Umut Çelik / Business World Global Yazı İşleri Müdürü
Olimpiyat açılışı diye televizyonun karşısına geçtik; sanatsal, sportif etkinlikler izlemeyi beklerken kötücül atmosferi olan, cinselliğin ön planda olduğu, inanç yergisi yapılan rahatsız edici şovlar izledik. Olimpiyat gibi kültürel birleştirici faaliyetler herhangi bir kimliğin propaganda aracı hâline getirilip ayrıştırmaya hizmet edemez.
Orası tam olarak evrensel değerlerin sahnesi olmalıydı, cinsel yönelimler bu değerlerden biri değil; fazla kişisel. Görünüşü bozulmuş absürt tipler modernliği değil sağlıksızlığı çağrıştırıyor.
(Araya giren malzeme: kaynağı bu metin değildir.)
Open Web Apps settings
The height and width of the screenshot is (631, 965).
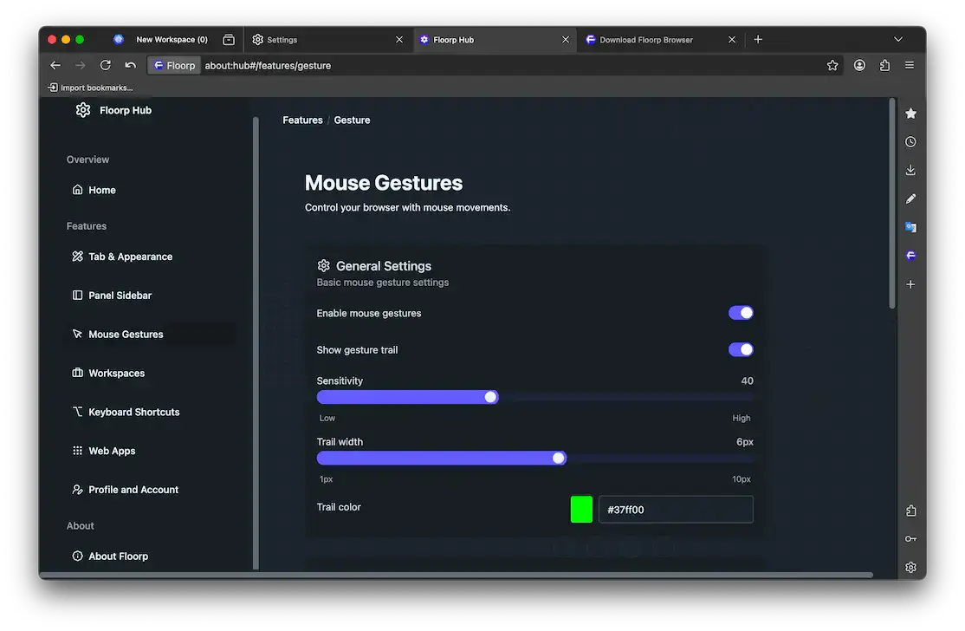tap(113, 451)
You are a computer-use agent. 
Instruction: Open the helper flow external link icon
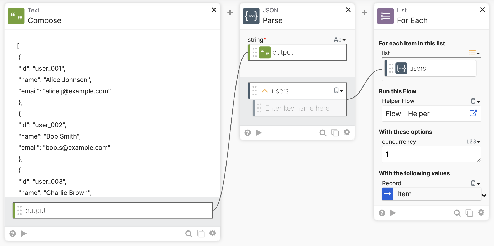(473, 113)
Deforme garip tipleri beğenmeyi entelektüellik sanmaya, aksini ifade edenleri gerici olarak yaftalamaya gerek yok.
Çünkü bu tören, ne kadar kötü olduğuna dair hem hristiyan hem müslümanların üzerinde uzlaşabildiği sayılı konulardan biri olmuştur.
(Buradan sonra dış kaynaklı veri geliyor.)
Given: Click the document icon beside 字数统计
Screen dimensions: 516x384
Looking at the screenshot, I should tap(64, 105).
Paris’in sanatın, politik akımların dünyaya yayıldığı yer olduğunu empoze ettiler. Her şey Paris’ten başlar gibi bir şey duymuş ya da okumuştum bunu toplu bir paket haline sundular. Fransızlardaki aykırılık 70’lerdeki sinemasında da vardı, edebiyatında zaten hep vardı. Tam Fransız işi olmuş.
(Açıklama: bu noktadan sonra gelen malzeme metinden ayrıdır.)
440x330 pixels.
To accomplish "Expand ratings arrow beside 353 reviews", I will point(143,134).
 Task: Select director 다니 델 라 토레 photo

Türkiye gibi Orta Doğulu lümpen batıcıların çokça bulunduğu yerlerde batılıların her yaptığı işte bir keramet arayanlar az değil. Fransızlar bunların evine sıçsa bunlar medeniyet abidesi olarak vitrinlerine kaldırırlar.
Fransa’daki olimpiyat açılış töreni bir kez daha göstermiştir ki Avrupa gerçekten yozlaşmış sapkın bir topluluktur. Avrupa’ya yaranmayı bırakalım. Onlar mağribli kaçkınlarıyla birlikte kendi pislikerinde boğulsunlar.
Antik Yunan’da olimpiyatlar farklı cinsel tercihi olan ucubelerin toplanması amacıyla yapılmıyor, spor ve toplantı amacıyla yapılıyordu diye biliyorum. Hz. İsa’yı bile trans yapacaklarmış utanmasalar.
Netflix’in sahibi Paris 2024’ü izlerken evinde dört köşe olmuştur, binlerce cinsel temalı belgesel ve dizi yapacak malzeme çıktı.
2000 senelik olimpiyatların açılış töreni, insanlığın kapanış töreni olmuştur.